S'agissant de la demande d'indemnisation pour la clôture de leur voisin, M. et Mme [P] n'établissent ni la responsabilité de la SARL TERAC & LOC TP dans la dégradation, ni le fait qu'ils aient été obligés à indemniser ce tiers à la procédure.
Aussi, convient-il de les débouter de cette demande formée au nom et pour le compte d'une partie non-attraite à la présente instance, sans apporter la preuve d'une quelconque subrogation conventionnelle.
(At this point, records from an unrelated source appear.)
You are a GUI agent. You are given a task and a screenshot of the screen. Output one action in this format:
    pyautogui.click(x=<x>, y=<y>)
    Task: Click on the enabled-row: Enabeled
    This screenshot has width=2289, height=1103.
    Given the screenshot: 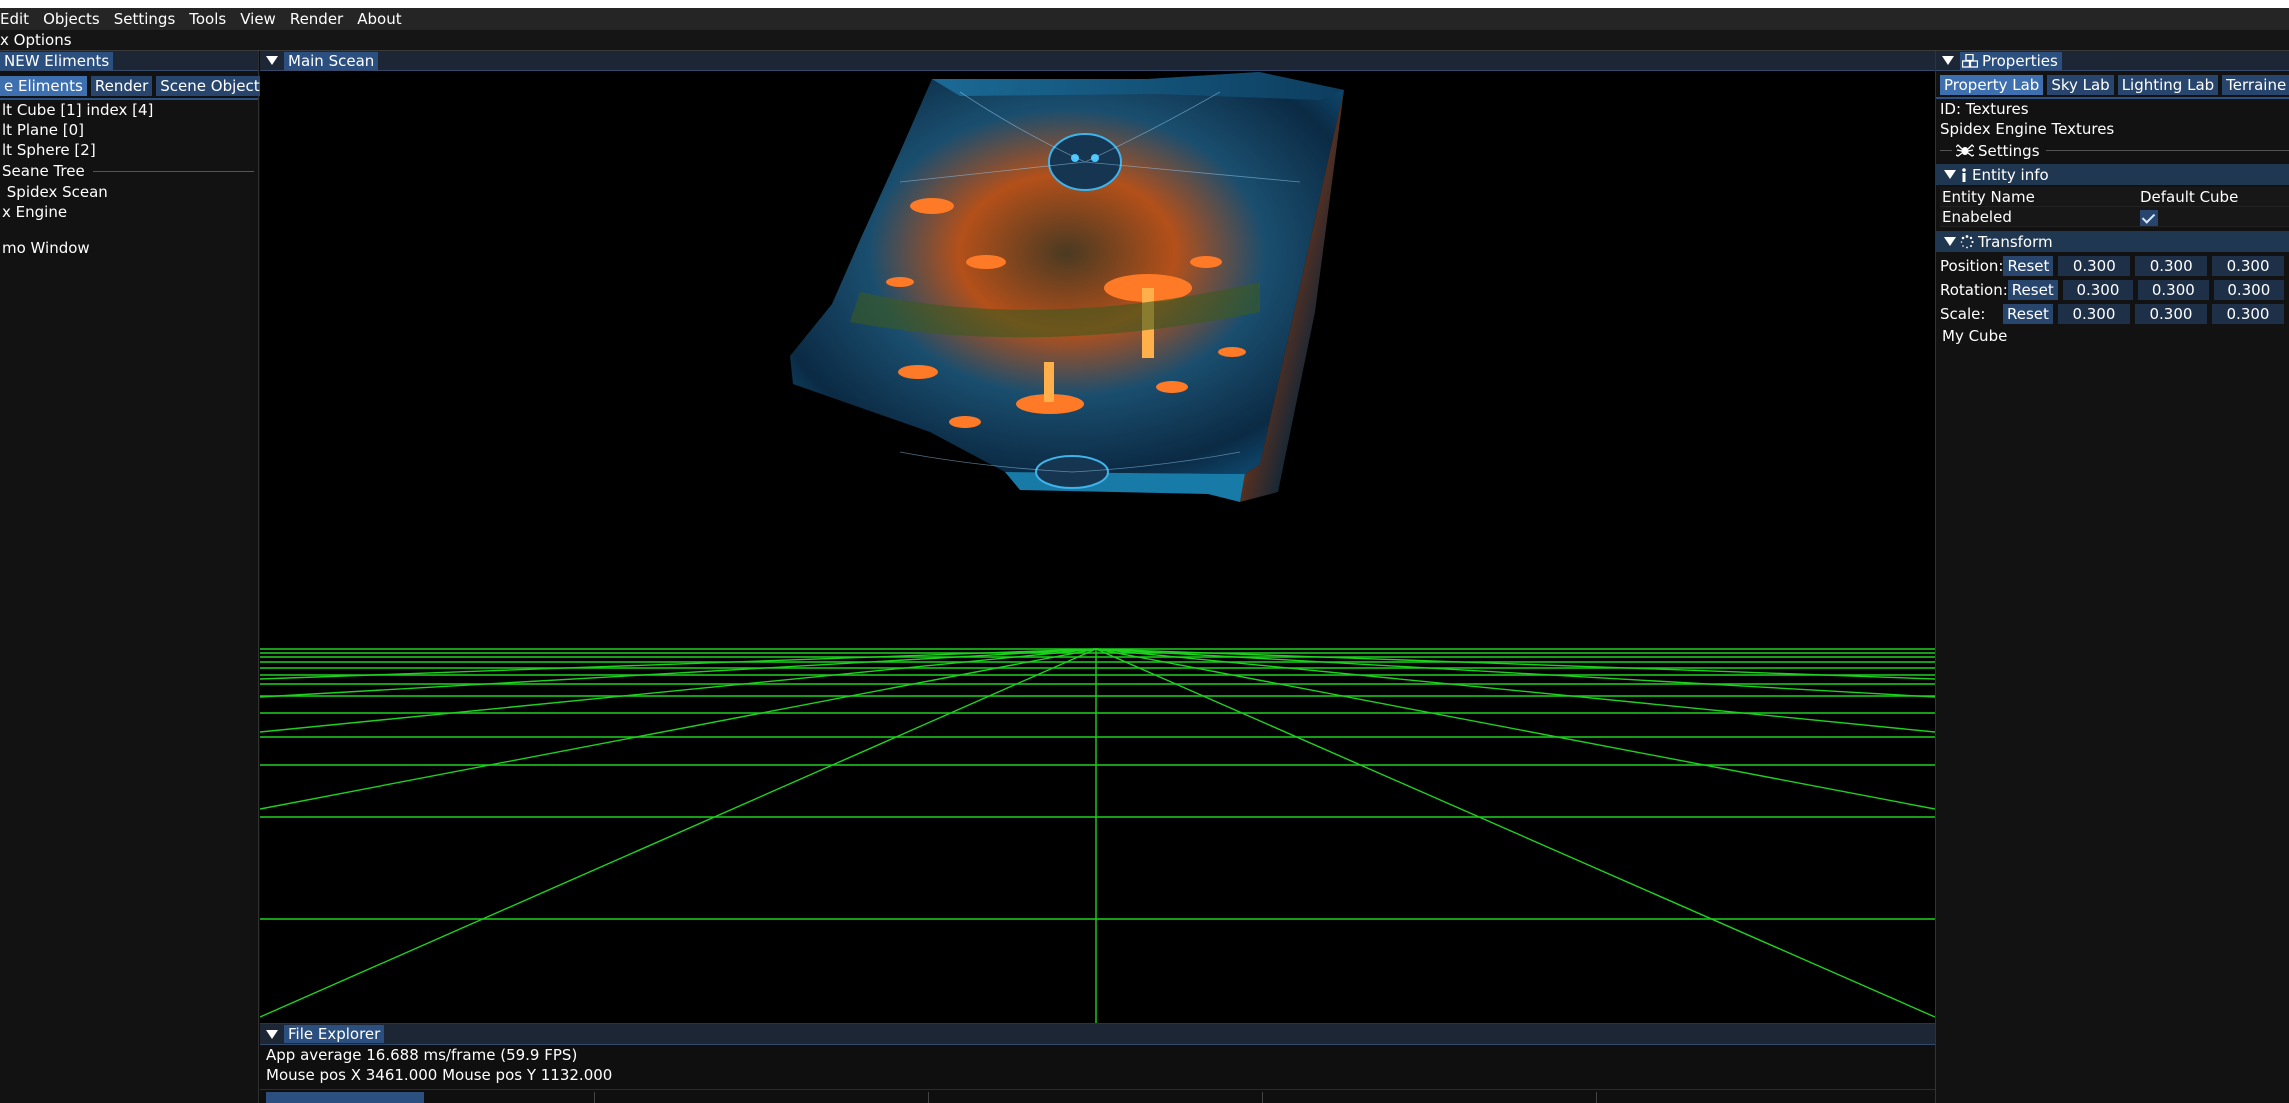 What is the action you would take?
    pyautogui.click(x=2114, y=217)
Sur la demande d'indemnité au titre de l'article 700 du code de procédure civile et les dépens
Le sens de l'arrêt conduit à confirmer le jugement sur les dépens et l'application de l'article 700 du code de procédure civile.
L'équité commande qu'il soit alloué à M. et Mme [P] la somme de 1 500 euros au titre de l'article 700 du code de procédure civile.
La SARL TERAC & LOC TP qui succombe sera condamnée aux entiers dépens.
PAR CES MOTIFS
La cour,
Déclare recevables Monsieur [G] [P] et Madame [O] [T] épouse [P] à faire valoir leurs moyens de défense dans le cadre de la présente instance,
Infirme le jugement rendu par le tribunal d'instance de SUCY EN BRIE le 10 janvier 2019 en ce qu'il a prononcé la résolution du contrat,
Le confirme en ses autres dispositions;
Et y ajoutant,
Déboute Monsieur [G] [P] et Madame [O] [T] épouse [P] de leur demande tendant à la condamnation de la SARL TERAC & LOC TP à indemniser Monsieur [N] pour la dégradation de sa clôture;
Condamne la SARL TERAC & LOC TP à payer à Monsieur [G] [P] et Madame [O] [T] épouse [P] la somme de 1 500 euros au titre de l'article 700 du code de procédure civile;
Condamne la SARL TERAC & LOC TP aux entiers dépens.